Texto 1
Neste mundo é mais rico, o que mais rapa:
Quem mais limpo se faz, tem mais carepa;
Com sua língua, ao nobre o vil decepa:
O velhaco maior sempre tem capa.
Mostra o patife da nobreza o mapa:
Quem tem mão de agarrar, ligeiro trepa;
Quem menos falar pode, mais increpa:
Quem dinheiro tiver, pode ser Papa.
A flor baixa se inculca por tulipa;
Bengala hoje na mão, ontem garlopa:
Mais isento se mostra, o que mais chupa.
Para a tropa do trapo vazo a tripa,
E mais não digo, porque a Musa topa
Em apa, epa, ipa, opa, upa.
MATOS, Gregório de. Poemas escolhidos. São Paulo: Cultrix, 1997, p. 42.
Texto 2
Pondera agora com mais atenção a formosura de D. Ângela
Não vira em minha vida a formosura,
Ouvia falar nela cada dia,
E ouvida me incitava, e me movia
A querer ver tão bela arquitetura:
Ontem a vi por minha desventura
Na cara, no bom ar, na galhardia
De uma mulher, que em Anjo se mentia,
De um Sol, que se trajava em criatura:
Matem-me, disse eu vendo abrasar-me,
Se esta a cousa não é, que encarecer-me
Sabia o mundo, e tanto exagerar-me:
Olhos meus, disse então por defender-me,
Se a beleza hei de ver para matar-me,
Antes, olhos, cegueis, do que eu perder-me.
MATOS, Gregório de. Poemas escolhidos. São Paulo: Cultrix, 1997, p. 201.
Texto 3
No dia de quarta-feira de cinzas
Que és terra, homem, e em terra hás de tornar-te,
Te lembra hoje Deus por sua Igreja;
De pó te faz espelho, em que se veja
A vil matéria, de que quis formar-te.
Lembra-te Deus, que és pó para humilhar-te,
E como o teu baixel sempre fraqueja
Nos mares da vaidade, onde peleja,
Te põe à vista a terra, onde salvar-te.
Alerta, alerta, pois, que o vento berra.
Se assopra a vaidade e incha o pano,
Na proa a terra tens, amaina e ferra.
Todo o lenho mortal, baixel humano,
Se busca a salvação, tome hoje terra,
Que a terra de hoje é porto soberano.
MATOS, Gregório de. Poemas escolhidos. São Paulo: Cultrix, 1997. p. 309
Com base na leitura dos Textos 1, 2 e 3, e, considerando as características da produção poética de Gregório de Matos, assinale a alternativa CORRETA.
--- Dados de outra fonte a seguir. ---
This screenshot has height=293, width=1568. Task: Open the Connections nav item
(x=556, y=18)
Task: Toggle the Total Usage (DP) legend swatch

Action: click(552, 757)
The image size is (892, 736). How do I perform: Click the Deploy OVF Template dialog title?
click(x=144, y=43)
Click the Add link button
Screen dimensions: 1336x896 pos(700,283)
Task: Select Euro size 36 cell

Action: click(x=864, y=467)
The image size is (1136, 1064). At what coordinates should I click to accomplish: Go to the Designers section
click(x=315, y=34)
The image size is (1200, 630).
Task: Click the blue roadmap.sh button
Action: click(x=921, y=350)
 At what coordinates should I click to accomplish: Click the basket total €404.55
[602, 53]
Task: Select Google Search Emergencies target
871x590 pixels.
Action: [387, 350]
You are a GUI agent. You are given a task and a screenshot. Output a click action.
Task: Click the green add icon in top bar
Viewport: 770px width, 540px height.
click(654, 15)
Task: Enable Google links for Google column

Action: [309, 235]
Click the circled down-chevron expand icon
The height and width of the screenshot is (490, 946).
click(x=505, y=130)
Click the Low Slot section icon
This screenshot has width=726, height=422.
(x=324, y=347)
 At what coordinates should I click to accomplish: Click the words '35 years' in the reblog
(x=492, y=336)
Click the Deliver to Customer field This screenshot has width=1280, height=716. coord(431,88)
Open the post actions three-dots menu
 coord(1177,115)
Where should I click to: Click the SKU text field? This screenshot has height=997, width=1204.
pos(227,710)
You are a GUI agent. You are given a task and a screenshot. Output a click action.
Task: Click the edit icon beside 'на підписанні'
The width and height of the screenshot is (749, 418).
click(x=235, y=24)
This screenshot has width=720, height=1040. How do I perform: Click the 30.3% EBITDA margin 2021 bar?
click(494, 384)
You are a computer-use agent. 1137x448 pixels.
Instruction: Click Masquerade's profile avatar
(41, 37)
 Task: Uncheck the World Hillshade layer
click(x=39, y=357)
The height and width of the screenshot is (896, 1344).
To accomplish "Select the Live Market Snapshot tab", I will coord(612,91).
O Texto 1 é um exemplo da poesia filosófica de Gregório de Matos e apresenta recursos estilísticos e estéticos característicos do Barroco, como: jogos de palavras, clareza, objetividade, ordem direta dos versos e aliteração.
A poesia satírica de Gregório de Matos evidencia-se, no Texto 1, por meio da crítica social que revela a subversão dos valores em uma sociedade que privilegiava os desonestos e os corruptos.
Gregório de Matos ficou conhecido como o “Boca do Inferno”, em razão de seus poemas satíricos que criticavam representantes da igreja, conforme se nota nos Textos 1, 2 e 3, os quais retomam preceitos estéticos clássicos na denúncia social.
No Texto 2, exemplo da poesia lírico-amorosa de Gregório de Matos, o eu lírico utiliza linguagem denotativa para expor seu conflito entre o desejo carnal e o pecado, superando, no último verso, o sentimento de culpa com retorno ao equilíbrio espiritual.
Com linguagem simples e direta, priorizando-se o Cultismo na organização do soneto, o Texto 3 é um exemplo da poesia religiosa de Gregório de Matos e dialoga com intertexto bíblico: o homem é pó e ao pó retornará.